Instructional Support Services Publishing
Before there was a company, there was a book, The Beginning Teacher’s Resource Handbook, which I wrote over the course of the 1981-1982 school year, started as a series of handouts for the 12 first-year teaching interns with whom I’d was working through the University of New Mexico. Once it was clear that I had an actual product for the coming year (and new group of interns), I realized that I needed to establish myself as a business. Only two years out of the classroom and with no business training, I met with fellow educator, counselor Judy Lawrence, who had, at that time, already established herself and her self-published budget book, to find out how I needed to proceed.
A dinner meeting left me with a long, overwhelming list of things to do which, one by one, I ticked off over the course of the next six months.
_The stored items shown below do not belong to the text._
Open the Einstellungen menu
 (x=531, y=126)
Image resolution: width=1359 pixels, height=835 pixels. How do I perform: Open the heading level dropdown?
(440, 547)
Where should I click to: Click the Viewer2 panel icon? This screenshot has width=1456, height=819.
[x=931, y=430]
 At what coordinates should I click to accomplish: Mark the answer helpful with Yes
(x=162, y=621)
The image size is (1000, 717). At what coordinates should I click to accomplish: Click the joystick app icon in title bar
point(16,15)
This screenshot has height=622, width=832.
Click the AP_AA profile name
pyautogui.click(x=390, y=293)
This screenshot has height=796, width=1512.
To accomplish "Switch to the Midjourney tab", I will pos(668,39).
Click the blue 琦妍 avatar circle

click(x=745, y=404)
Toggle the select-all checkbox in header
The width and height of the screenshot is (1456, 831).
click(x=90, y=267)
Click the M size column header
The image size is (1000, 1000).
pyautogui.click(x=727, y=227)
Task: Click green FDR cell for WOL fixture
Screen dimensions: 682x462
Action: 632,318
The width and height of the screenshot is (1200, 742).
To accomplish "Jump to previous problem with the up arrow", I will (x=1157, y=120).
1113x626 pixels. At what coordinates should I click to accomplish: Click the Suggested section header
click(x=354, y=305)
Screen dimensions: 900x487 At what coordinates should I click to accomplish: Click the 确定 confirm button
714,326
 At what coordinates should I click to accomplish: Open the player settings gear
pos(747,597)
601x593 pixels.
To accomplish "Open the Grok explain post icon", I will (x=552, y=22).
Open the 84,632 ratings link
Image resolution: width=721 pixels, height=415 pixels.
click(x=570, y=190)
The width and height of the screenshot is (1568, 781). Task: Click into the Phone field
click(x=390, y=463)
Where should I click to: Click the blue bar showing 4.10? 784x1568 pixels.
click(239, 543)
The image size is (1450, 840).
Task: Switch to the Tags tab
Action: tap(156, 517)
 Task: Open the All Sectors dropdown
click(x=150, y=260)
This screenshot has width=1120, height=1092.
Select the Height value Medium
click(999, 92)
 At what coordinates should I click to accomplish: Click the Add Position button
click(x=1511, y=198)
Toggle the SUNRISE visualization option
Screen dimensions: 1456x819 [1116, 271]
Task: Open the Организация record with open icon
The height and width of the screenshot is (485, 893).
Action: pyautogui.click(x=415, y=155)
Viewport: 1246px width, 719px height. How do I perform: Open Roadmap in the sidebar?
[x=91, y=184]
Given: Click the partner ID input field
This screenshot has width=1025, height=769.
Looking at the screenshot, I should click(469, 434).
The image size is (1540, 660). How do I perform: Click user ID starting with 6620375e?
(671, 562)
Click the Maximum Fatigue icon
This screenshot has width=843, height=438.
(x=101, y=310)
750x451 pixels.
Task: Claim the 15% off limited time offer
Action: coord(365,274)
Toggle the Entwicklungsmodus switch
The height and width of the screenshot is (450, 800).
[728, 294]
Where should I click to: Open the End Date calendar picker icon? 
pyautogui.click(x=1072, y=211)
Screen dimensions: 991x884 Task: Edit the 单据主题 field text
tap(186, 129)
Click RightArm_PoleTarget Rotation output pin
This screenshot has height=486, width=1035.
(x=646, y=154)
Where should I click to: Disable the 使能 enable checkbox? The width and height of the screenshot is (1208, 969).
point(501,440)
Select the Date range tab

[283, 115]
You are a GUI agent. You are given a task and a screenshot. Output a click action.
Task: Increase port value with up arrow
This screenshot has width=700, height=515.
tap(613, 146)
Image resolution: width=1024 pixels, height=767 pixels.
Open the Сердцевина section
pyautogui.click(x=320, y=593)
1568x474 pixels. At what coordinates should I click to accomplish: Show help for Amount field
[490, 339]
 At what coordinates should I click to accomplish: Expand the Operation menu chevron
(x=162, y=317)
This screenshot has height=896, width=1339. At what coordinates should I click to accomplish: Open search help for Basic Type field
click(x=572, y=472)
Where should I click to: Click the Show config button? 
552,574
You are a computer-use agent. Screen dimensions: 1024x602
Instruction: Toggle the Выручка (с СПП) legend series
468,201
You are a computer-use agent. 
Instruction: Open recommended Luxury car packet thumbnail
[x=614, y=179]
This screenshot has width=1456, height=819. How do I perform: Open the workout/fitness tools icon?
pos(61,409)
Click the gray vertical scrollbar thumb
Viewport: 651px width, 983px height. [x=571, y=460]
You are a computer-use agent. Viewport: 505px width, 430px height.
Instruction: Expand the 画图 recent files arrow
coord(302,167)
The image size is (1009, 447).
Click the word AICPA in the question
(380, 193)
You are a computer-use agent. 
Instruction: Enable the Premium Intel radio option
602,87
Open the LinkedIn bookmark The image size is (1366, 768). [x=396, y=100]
By our follow-up meeting soon after that, I had thought up a name (Instructional Support Services), set up a separate bank account, gotten some letterhead printed (reflecting the off-site company mailing address), filled out the necessary paperwork with the state of New Mexico, and was ready to go.
Although Instructional Support Services was the name of the company, the whole point of having a company was to write, print, market, and sell copies of my first book. So when the book was ready to go to press, it seemed like I needed a separate division of the company, one that sounded like a publishing company. (Mind you, I had not yet worked with any actual publishers yet.) So I printed the books under the imprint I.S.S. Publishing. And so an empire was born.
Although the rights to this book were eventually sold (first to David S. Lake Publishing which was sold to several other publishers before going out of print), in the coming years, there were other books, including a co-authored book called Parents in a Pressure Cooker and the still-in-print Rx: Handwriting. I met several authors who had resources they wanted to get into print and for a while (back in the 1980s), was involved in co-publishing book with these authors— with the help of a graphic artist and typesetter— until I just got too busy to oversee such ventures.
I.S.S. Publications was relatively quiet for a while, although when I needed to self-publish a version of 21st Century Discipline until a new edition came out, I had a company branch to cover that project. Same thing when we got the rights back to Daily Riches and released a second edition under the original title, Magic, Miracles and Synchronicity. So it’s been handy to have my own imprint as the need has arisen over the years.
Over the years, the publishing industry has undergone tremendous changes and will sweep my work along in its wake. Clearly the latest directions include print-on-demand and ePublishing. I have already set up an account with Cafe press and will likely offer some of our publications through those channels. eBooks are a little more “front-burner” right now, however, and you can expect to see a few new items released in coming years in various ePub formats.